1977年より発表された三部作が創元推理文庫から復刊、本書はそれの第一弾だそう。
この作家さんについてまるで何も知らなかったため、若竹七海さんの書かれた解説を読んで
非常にびっくりさせてもらった。『早過ぎた新本格』とは何とぴったり来る表現だろうか。
決して読みやすいとは言えない、
地の文でも会話文でも徹底的に人格をさらけ出す芸術志向の登場人物達。
悪意と恋慕と嫉妬と、内面を吐露しまくる「異質」のオンパレード。
「読めないこともないが、ナンダコリャ??」と混乱した自分、本編を中断し、
唐突にあとがきを読み始めてしまった。

驚いた。驚いたぞ。
設定だけでも異質だと思っていた。こんな都合のいい、(だって館にいるのが全員いとこ同士って!)
「本格推理」におあつらえ向きすぎのシチュエーションがあるだろうか?
読者が推理を楽しむという意味で、
容疑者同士のミッシング・リンク、つまり動機を量るには不都合というデメリットもあるが、
これだけの登場人物の入り組んだ歪んだ人間関係が展開されていれば、いや、むしろ、
この方がずっと「事件のための後付け」作品より濃厚なドラマ性がある。


話が飛ぶが、私は一条ゆかり氏の傑作「砂の城」のような
「ジュテーム!フランシス!ジュテェェェェム!」という砂糖ガビガビのドーナツより甘い
目に星がいっぱい入った時代の少女漫画はさすがに鳥肌ものである。
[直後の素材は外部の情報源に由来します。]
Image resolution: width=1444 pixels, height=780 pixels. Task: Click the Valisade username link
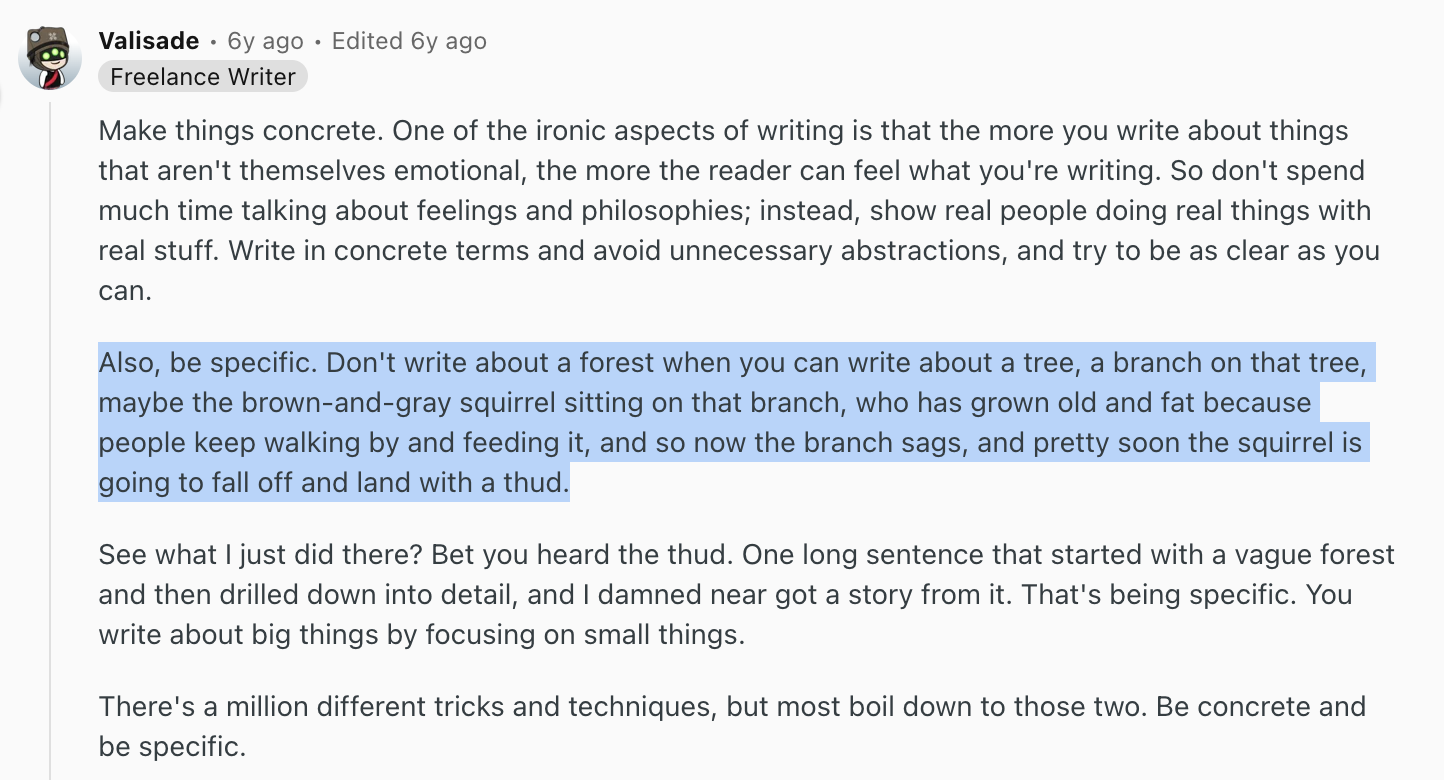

いや、お話は良かったが。
冴姉貴から「痒いですよ」と助言をいただいていた為てっきりそんな世界観なのかと
勘違いしていた。そうではない方の『少女趣味』だったので安心したというのもある。

しかし、私も若竹氏と同じで、かと言って「めちゃくちゃ気に入りましたー!!」という程かと
言うと違う気がするんだよなあ。。。
さすがに犯人の独白の文学講義?は辟易したし、登場人物の心理は痛すぎる。
人間が気に入ったわけでもすげえこのトリック!という程でもないけど、
なんだかよくわからないけど雰囲気が好きで読んじゃう。

創元って本当にハズレがないな。
このシリーズも早速買いに行こう。
姉貴、今回もありがとでしたv姉貴のブログはおいらの最高のミステリガイドブックです。